MTVN: Multi-Terminal VSC-HVDC Networks - Grid Control

Reliable electricity supply forms a one of the basic requirements of modern 21st Century life. Sustaining this reliable supply is one of the key challenges for the coming decades. A solution is not straight-forward and will have many parts. Integrating offshore wind energy generation as cheaply as possible is one part. Linking our electricity transmission network to the generation and services of other European countries is another part. Reinforcing the onshore electricity network to cope with new power flows, is a further part.
Addressing these challenges requires an offshore electricity network, which is controlled to support our existing infrastructure. Such an offshore network disrupts far less of the onshore countryside and living environment than conventional onshore solutions. Enabling this necessary offshore network is the goal of this proposal. The technology needed to achieve such a solution is so-called Voltage-Source High-Voltage DC Transmission (VSC-HVDC): DC connections using converter stations with the latest state-of-the-art, high-voltage semiconductor power processing technology. Only such stations have the required flexibility, compactness offshore and ability to transmit power over long sub-sea cables. However our experience with such technology is limited to point-to-point systems. No small networks (so-called multi-terminal systems) have been built. No large networks (so-called DC grids) have been constructed. Very little research has been published into how to control such systems. There is a dearth of information on how to make large offshore networks 'work'. However many industrial and academic organizations have highlighted the substantial potential benefits in terms of reduced cost, improved reliability and greater functionality which could be offered by such DC offshore networks to our existing electricity infrastructure.
This project will undertake the research urgently required to assess the best way to control and mange such networks. Since telecommunications, controller architecture and control are intimately linked, research to assess and include the impact of these constraints will also be incorporated. Candidate networks will be formulated, analyzed and simulated using state-of-the-art models. These models will be improved to include the effects of distributed control and telecommunications effects/Quality of Service. New techniques will be developed that allow similar benefits to 'perfect' (idealized Master) control to be achieved with more realistic distributed hardware systems.
The transformative goals of this project are thus:
1. To establish how Master and Distributed Master controllers can improve VSC-HVDC-grid performance and offer robust and reliable services to AC onshore networks.
2. To investigate advanced controls, and effective exploitation of state-of-the-art and developing telecommunication technologies, to integrate this control with local station control and to overcome conventional operational speed limitations.
Better system understanding, models, and improved control will result. This in turn should allow the creation of a cheaper, more effective offshore network.

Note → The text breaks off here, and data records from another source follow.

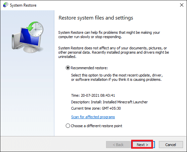187x152 pixels.
Task: Click the restore point Time line
Action: pos(93,95)
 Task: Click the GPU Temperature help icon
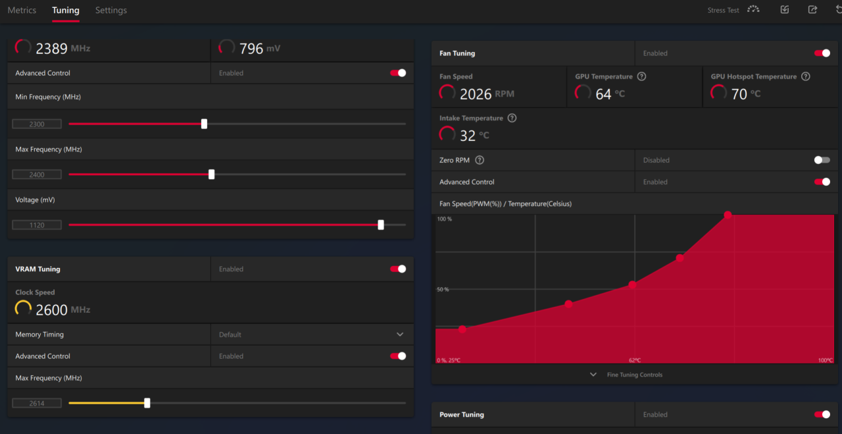tap(641, 76)
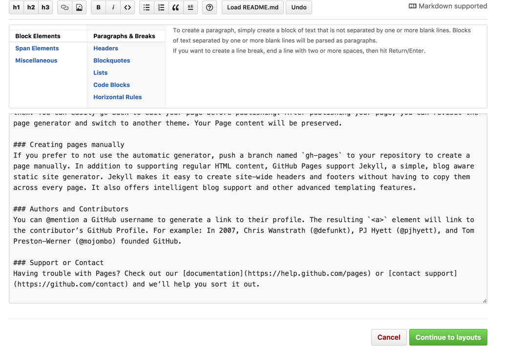Insert an image using the image icon
The width and height of the screenshot is (528, 353).
pyautogui.click(x=79, y=7)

The principle impact of this project will be the thorough assessment of the benefits accruing from multi-terminal control of large DC networks compared with traditional local only control. This will significantly inform multi-terminal design, investment decisions in future networks by transmission utilities and design decisions by manufacturers. It will also influence grid code development and system regulation decisions.

The project is also expected to generate IP in the form of new control algorithms and methodologies. This will be protected and developed through the intellectual property management arm of the University of Manchester (UMIP) either in the form of licensing, or should sufficient novelty arise, as potentially a spin-out company in partnership with project sponsors.

The investigation of how such control can affect the robust operation of HVDC networks and AC networks, will significantly influence policy decisions in the UK, Europe and beyond as such HVDC connections are developed. The assessment of the degree to which gaming could take place, has a major impact on the markets and international cooperation treaties which need to be negotiated prior to the creation of such a combined market and network structure. This work is thus important and extremely timely.

The potential expenditure on offshore VSC-HVDC networks is up to £30billion in just the UK, and just in the foreseeable future. Savings of up to one third (Peter Jones, ABB) as possible for getting the system 'designed right.' Making the right networks design decisions is important - this proposal aims to ensure that the appropriate research as regards high-level control and operation is available to inform such decisions.